Os principais trechos
“O Brasil mudou muito nos últimos 20 anos. Mas não acredito que a sociedade esteja tão rigidamente polarizada. O Brasil é um país em que as pessoas tentam entrar num diálogo. Há uma direita que está forte, que apoia o pré-candidato à presidência Jair Bolsonaro. Mas eu não posso dizer com convicção que Bolsonaro seja mesmo uma figura de liderança da direita. Ele também é bastante criticado. Muitos o consideram politicamente interessante, mas não exatamente competente em todas as áreas. Ele mesmo diz, por exemplo, que não entende de economia e que tem que ser assessorado por bons conselheiros na área. Por isso, uma parcela do eleitorado não se diz convencida por ele. Ele é uma figura contraditória, e seu eleitorado é composto daqueles que querem uma melhoria econômica e isso tem menos a ver com uma opinião política.
“Já a esquerda, que apoia o PT, está bastante apegada a sua campanha pela liberdade de Lula, o que parece ser algo sem perspectiva. Mas, assim, a direita e a esquerda não estão em luta direta. Eles são dois campos que não se combatem tão seriamente, mas que trilham seus próprios caminhos. Algo que é assustador para alguém de fora a dimensão da fragmentação existente no Brasil e a perda de crédito do setor político de centro. Todo o campo político perdeu sua legitimidade de forma muito forte devido a todos esses casos de corrupção, e a população perdeu a confiança nos políticos enquanto classe que decide os rumos do país”.
“Bolsonaro tem muitos partidários jovens, ele tem mensagens curtas, usa bastante o Twitter, como Trump. Também é polêmico, ele aborda muitos problemas de forma não muito construtiva. Eu acho que ele dá poucas soluções, ele prefere ser contra dar novas sugestões. Ele tem o discurso de que o Brasil precisa crescer, e que essa crise tem que ser superada e que ele quer superá-la. Mas acho que ele tem pouco conteúdo que pudéssemos citar. Por outro lado, não há xenofobia no Brasil, também não há, de fato, um problema relevante de refugiados ou uma crise de identidade como nação. Quer dizer, o Brasil não tem pretensões de ser grande novamente em relação a outros países. O país está em crise, mas não há um apelo para que esta crise seja superada através de nacionalismo. E esse é uma grande diferença daquilo que conheço entre a direita na Europa”.
“Há uma maciça crise econômica, há um grande medo de empobrecimento e também há uma grande perda de confiança na tradicional elite política, e as pessoas procuram alguém que possa restabelecer a ordem. E é essa brecha que ele tenta usar e consegue ter bastante sucesso em seu discurso”.

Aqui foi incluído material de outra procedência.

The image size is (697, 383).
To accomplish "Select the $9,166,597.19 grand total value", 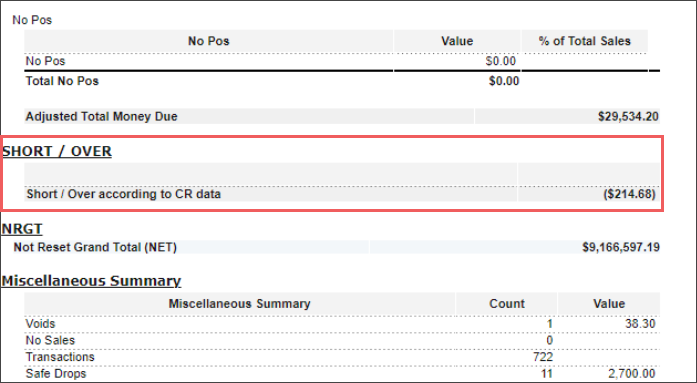I will coord(621,247).
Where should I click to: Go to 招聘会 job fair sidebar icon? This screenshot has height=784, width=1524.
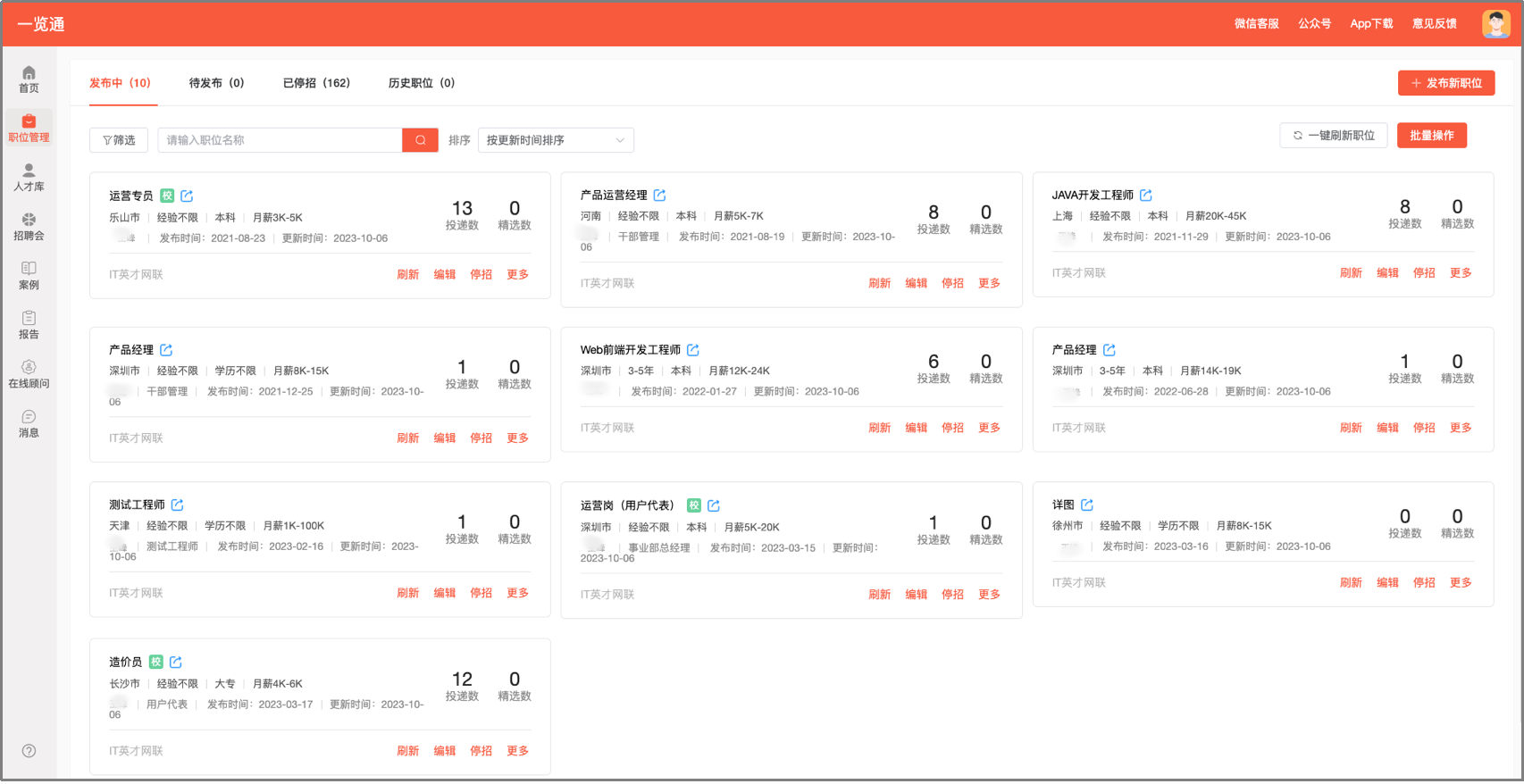click(29, 227)
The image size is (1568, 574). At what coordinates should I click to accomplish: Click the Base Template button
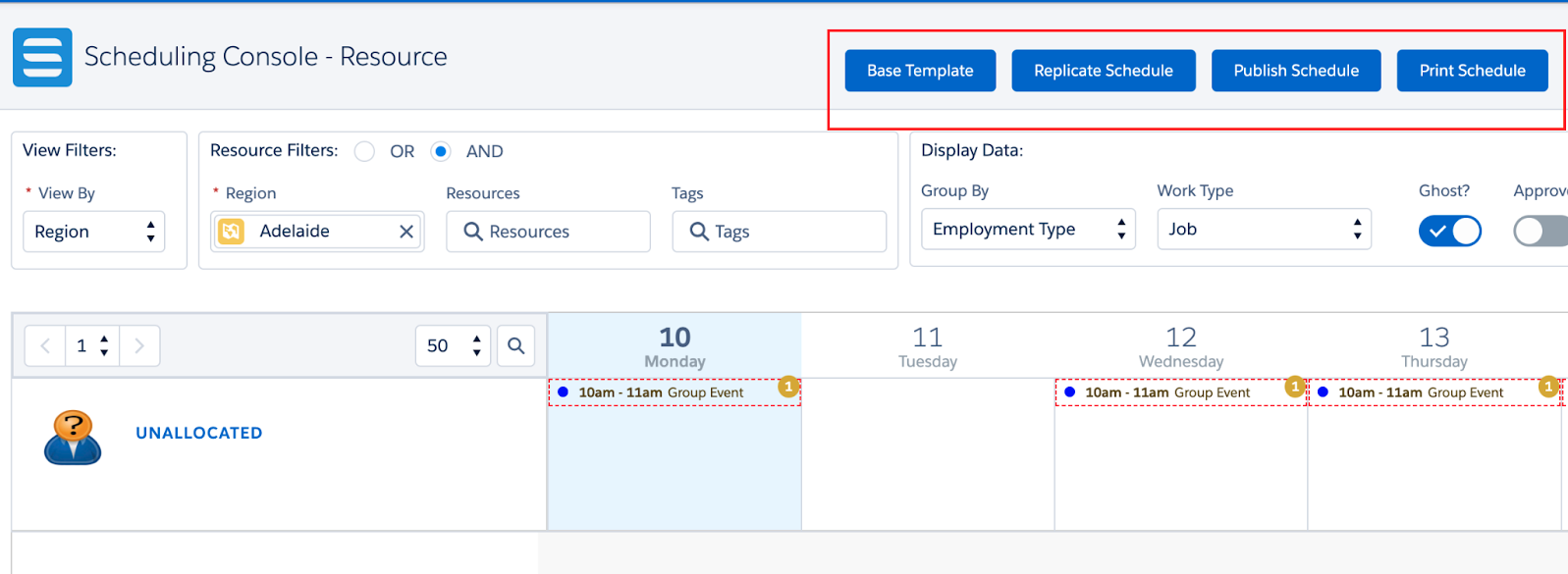pyautogui.click(x=920, y=71)
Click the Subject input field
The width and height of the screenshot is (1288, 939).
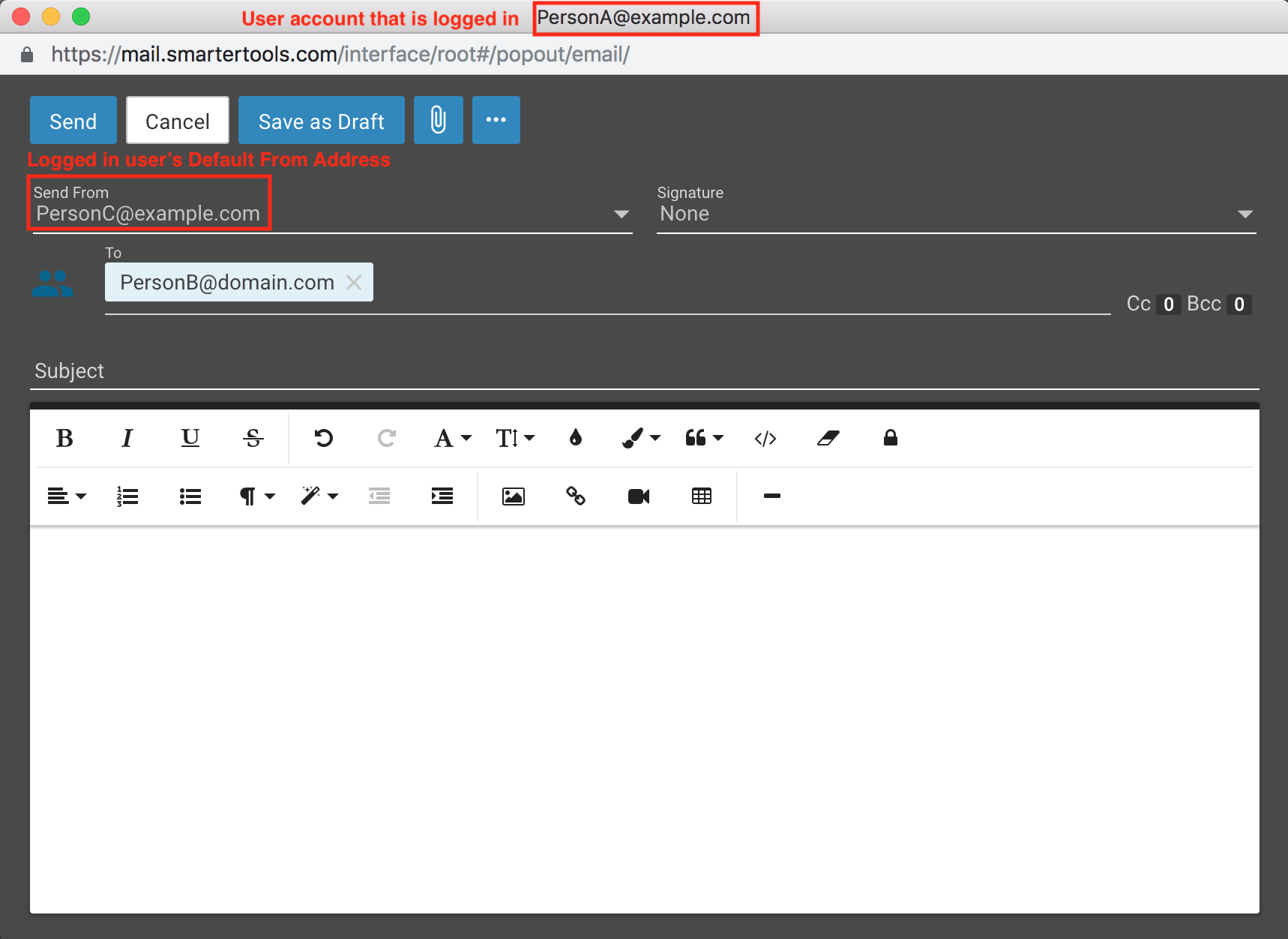point(643,371)
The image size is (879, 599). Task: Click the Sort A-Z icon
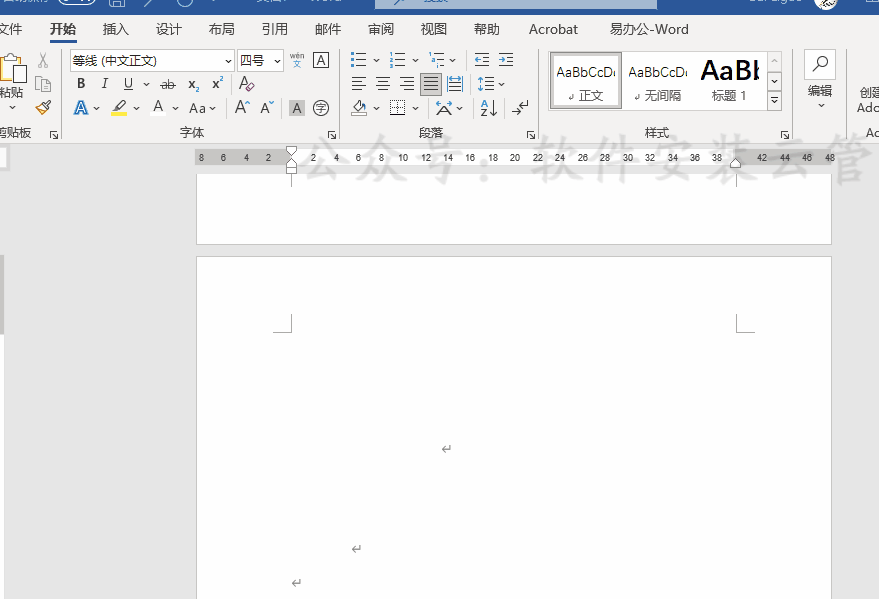tap(488, 108)
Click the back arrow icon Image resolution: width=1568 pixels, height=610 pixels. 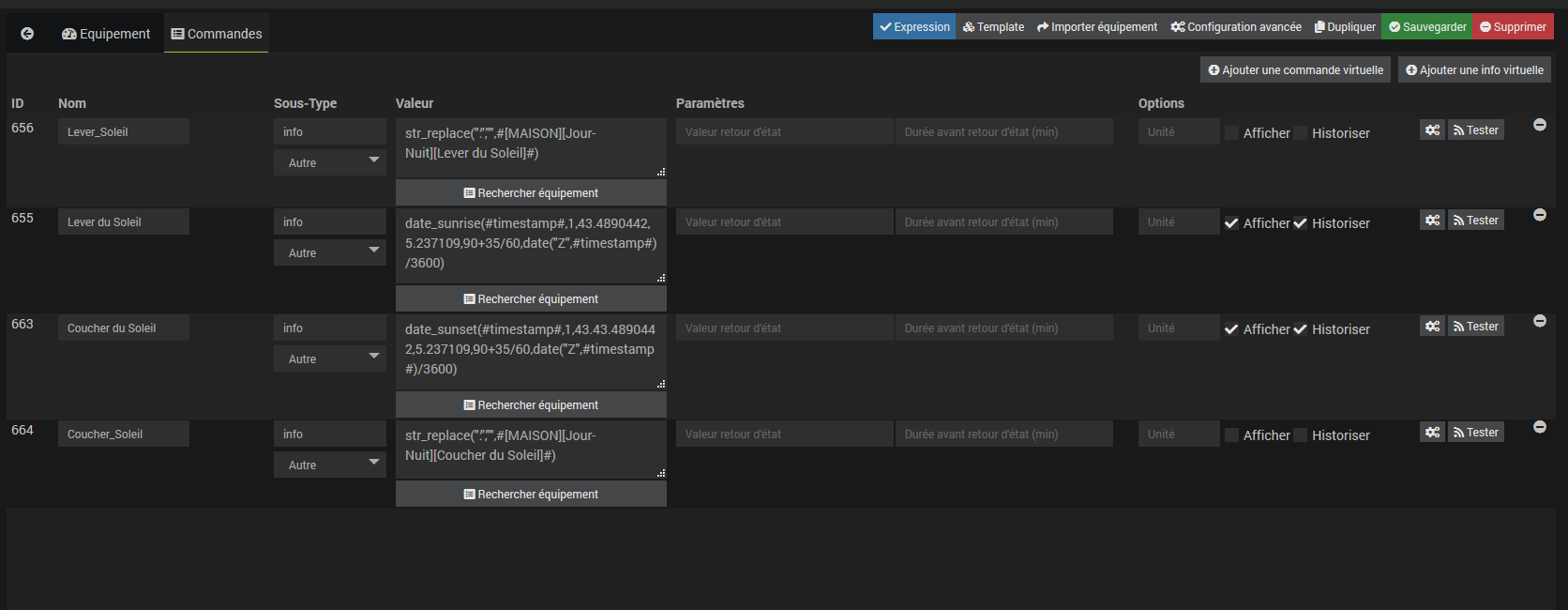point(27,34)
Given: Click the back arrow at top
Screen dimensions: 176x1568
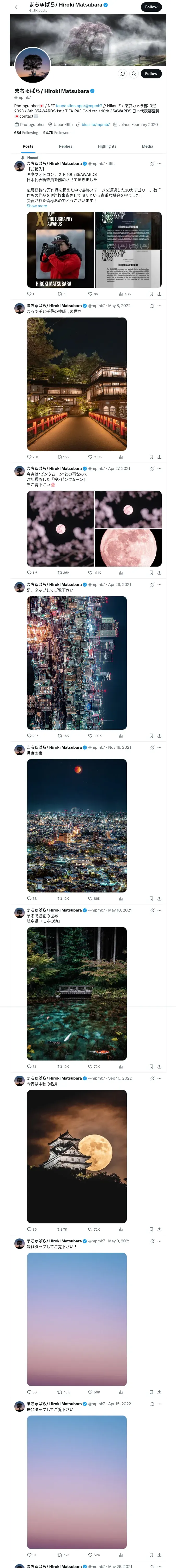Looking at the screenshot, I should pyautogui.click(x=17, y=7).
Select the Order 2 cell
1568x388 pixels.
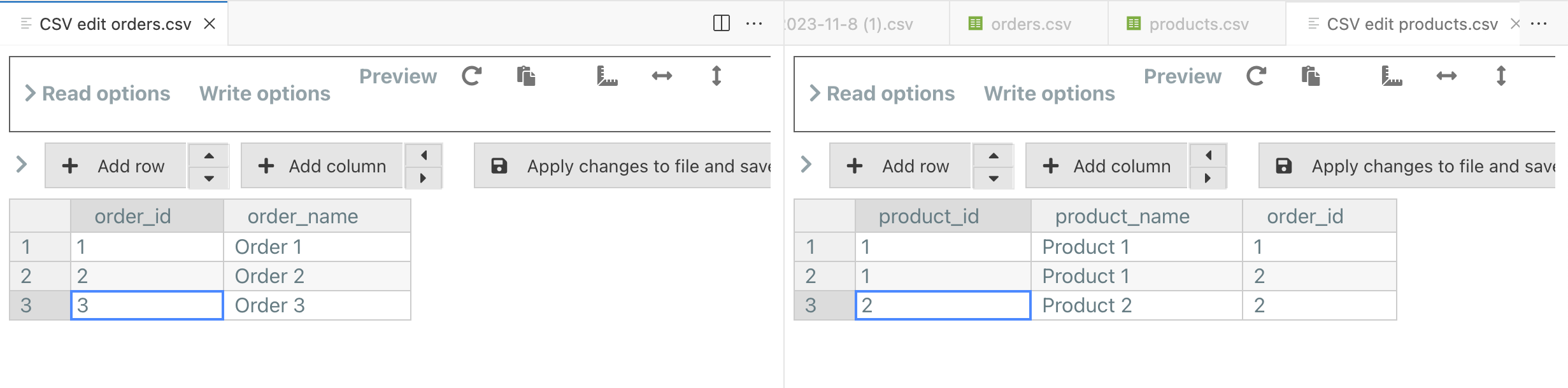[x=317, y=276]
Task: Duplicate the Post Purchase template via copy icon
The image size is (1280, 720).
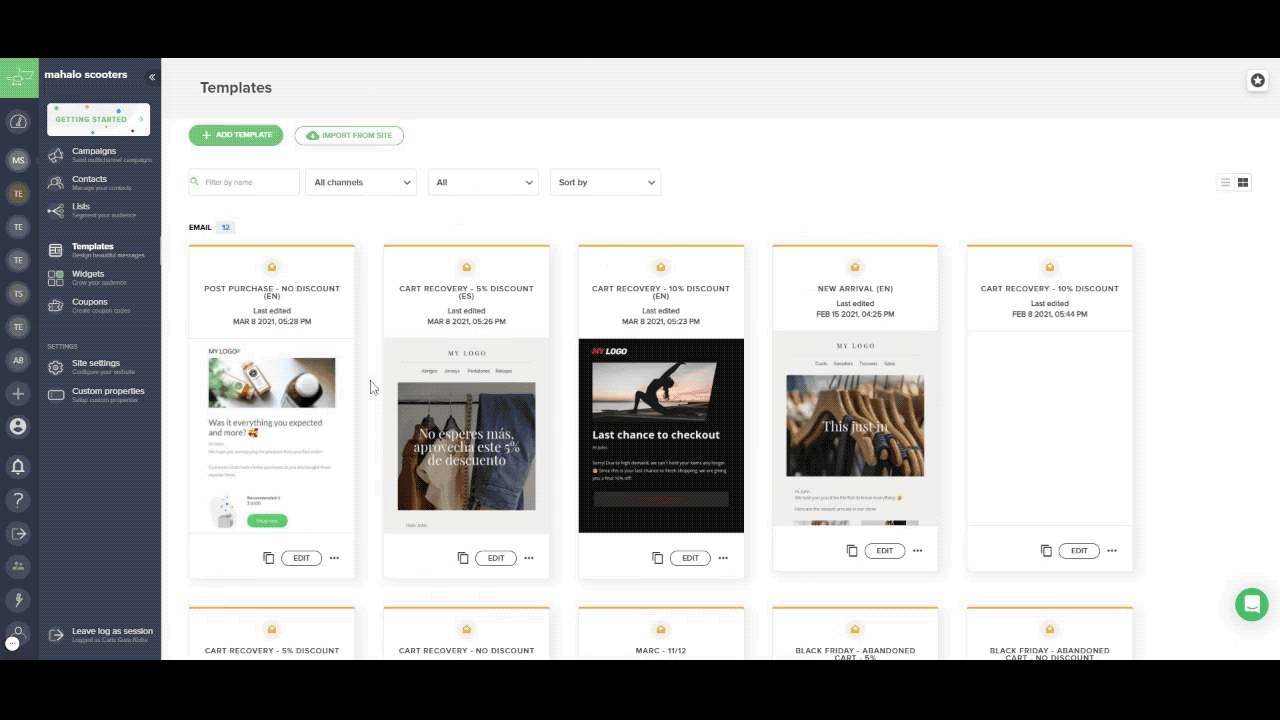Action: 268,558
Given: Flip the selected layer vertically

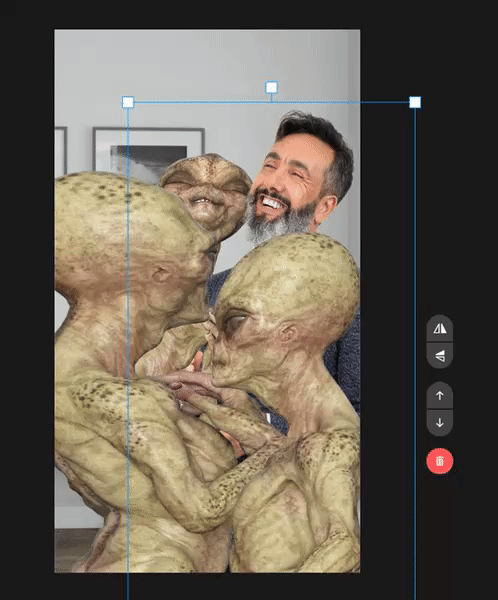Looking at the screenshot, I should [439, 355].
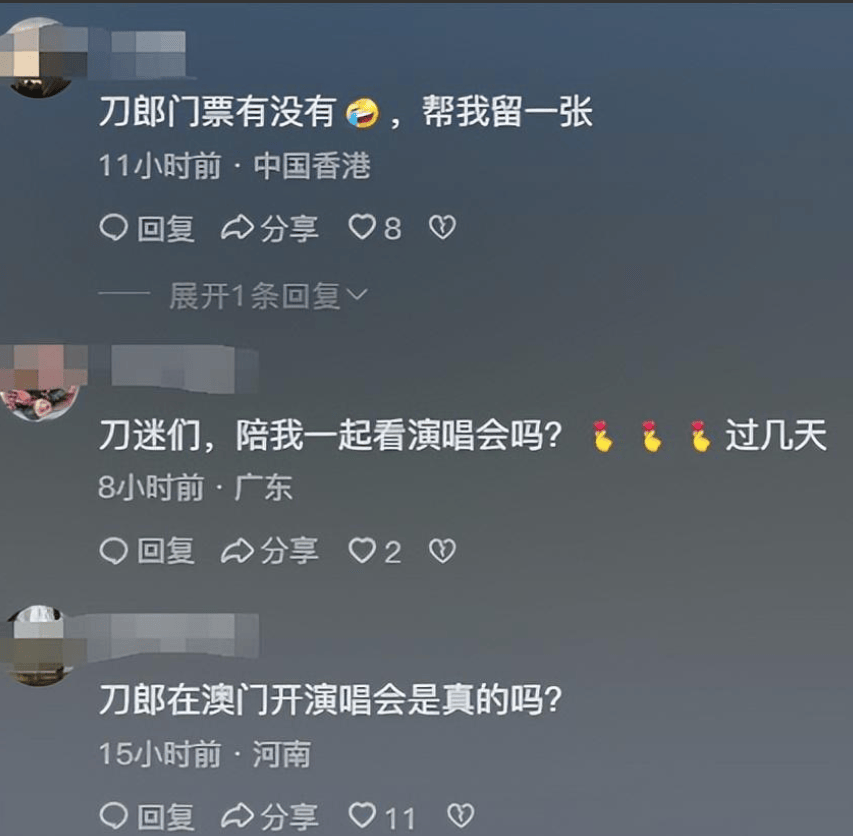Screen dimensions: 853x836
Task: Reply to the 刀郎门票有没有 comment
Action: coord(147,228)
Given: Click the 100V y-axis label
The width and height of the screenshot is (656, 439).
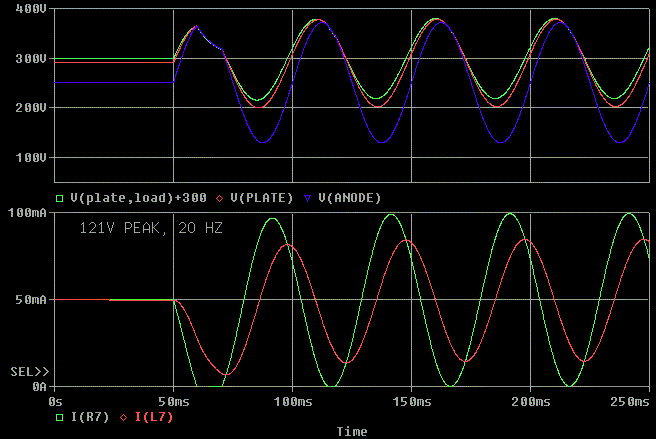Looking at the screenshot, I should [29, 158].
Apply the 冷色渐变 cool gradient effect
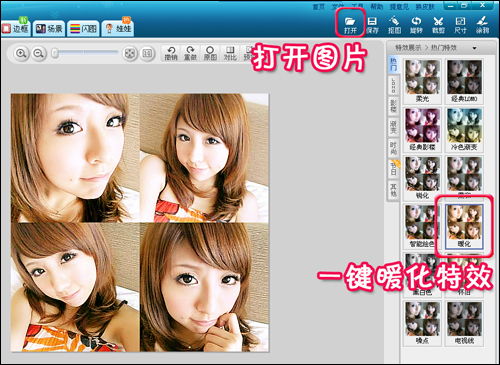500x365 pixels. point(464,130)
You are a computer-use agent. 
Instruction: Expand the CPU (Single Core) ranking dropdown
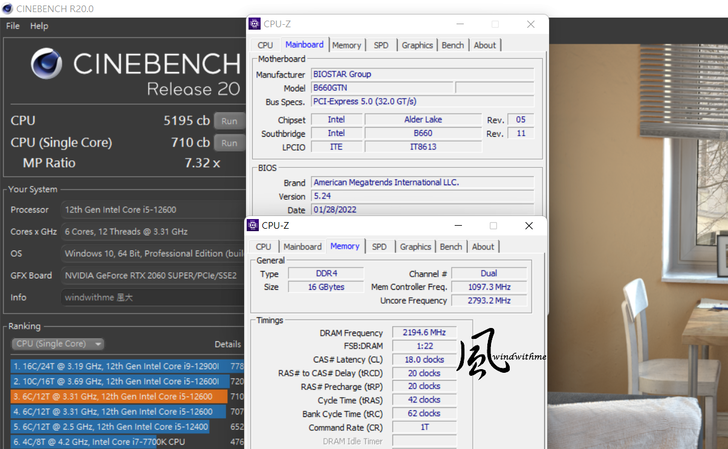pos(57,344)
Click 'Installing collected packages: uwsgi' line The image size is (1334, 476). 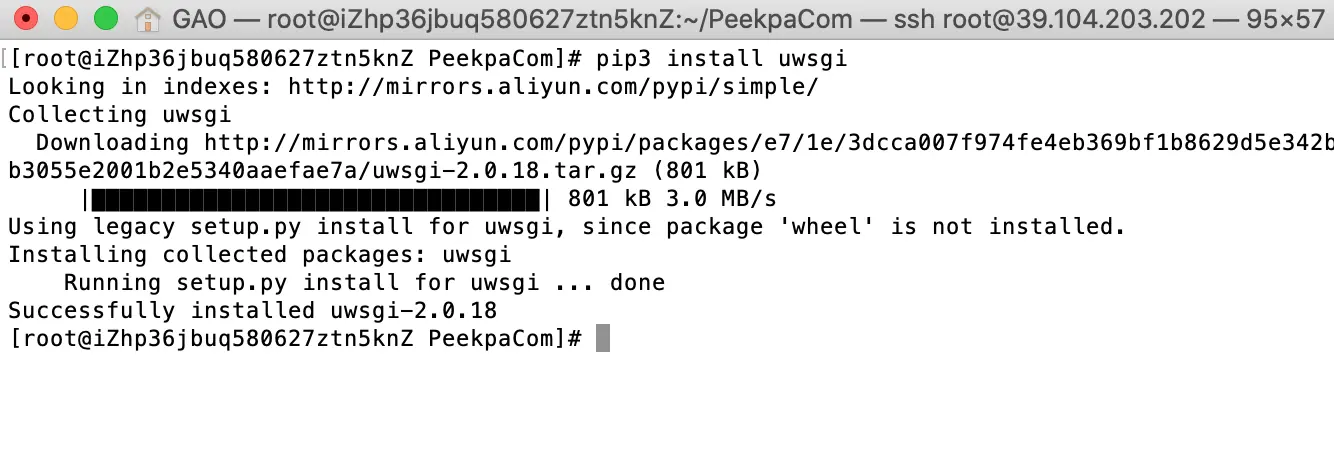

“Acho que possivelmente todos teriam um bom diálogo com o exterior. Também é quase certo que o PT não chegará ao segundo turno com um candidato próprio, porque Lula, muito provavelmente, não poderá se candidatar. Mas toda a coalizão que estiver mais no lado da esquerda e centro-esquerda tem, com certeza, outro entendimento de participação da sociedade civil. Porque esses partidos acreditam que políticos precisam de aconselhamento e que aconselhamento a partir de representantes da sociedade civil é algo enriquecedor”.